> Action item:
Starting at the line that contains "Given: Click the 0.95 BBs new cap cell", output each line exactly as written through the end of the listing below, but leave out the pictures.

> Data for the task:
▼

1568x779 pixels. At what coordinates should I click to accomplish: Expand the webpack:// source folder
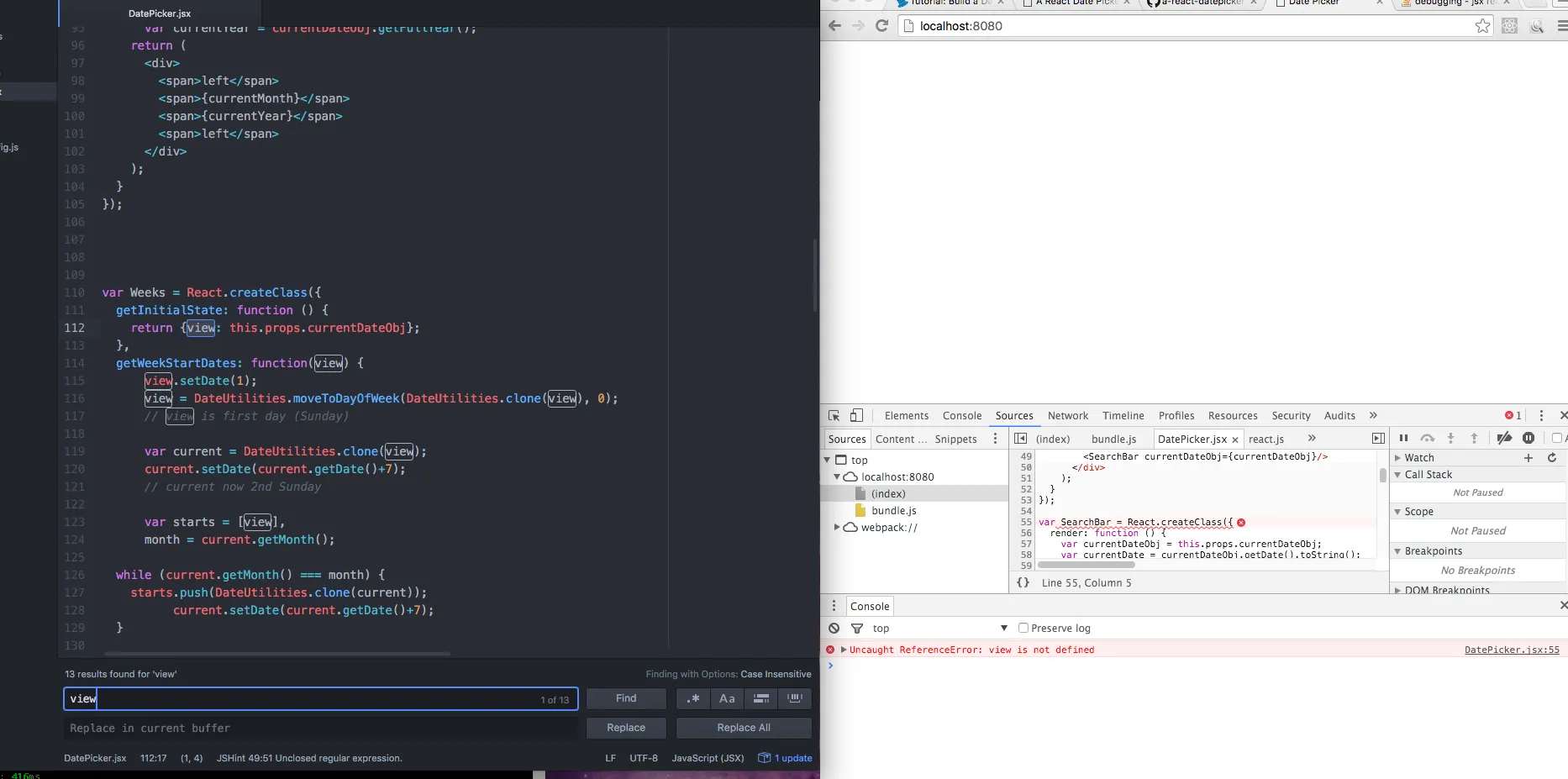point(837,527)
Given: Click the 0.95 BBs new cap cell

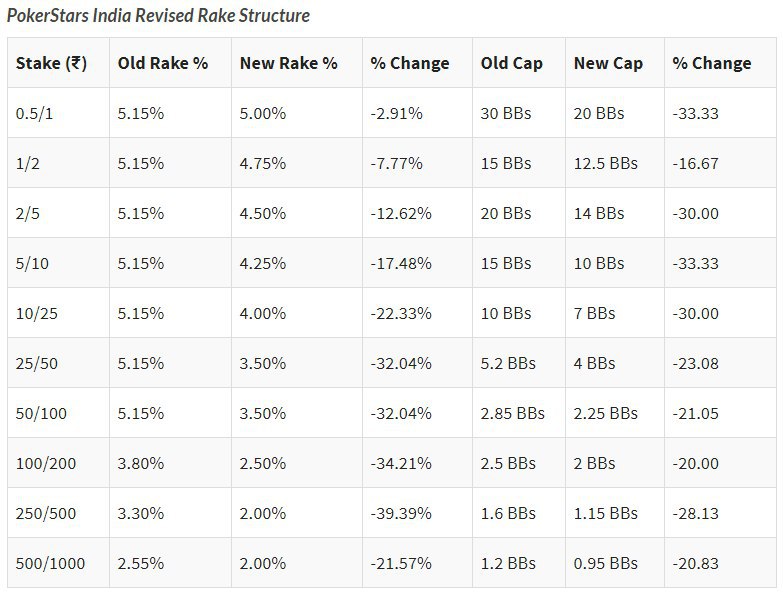Looking at the screenshot, I should (605, 563).
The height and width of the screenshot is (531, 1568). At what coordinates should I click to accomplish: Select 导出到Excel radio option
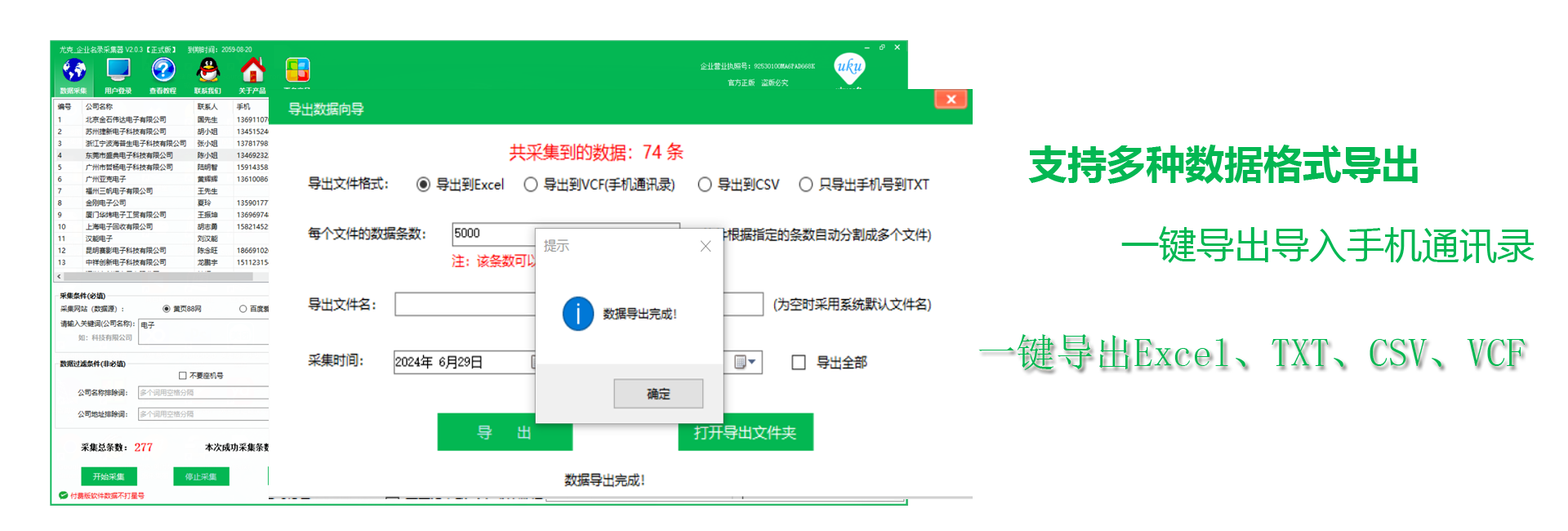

▲

> Your solution:
Given: Click the 0.95 BBs new cap cell

Looking at the screenshot, I should (605, 563).
The height and width of the screenshot is (531, 1568). At what coordinates should I click to accomplish: Select 导出到Excel radio option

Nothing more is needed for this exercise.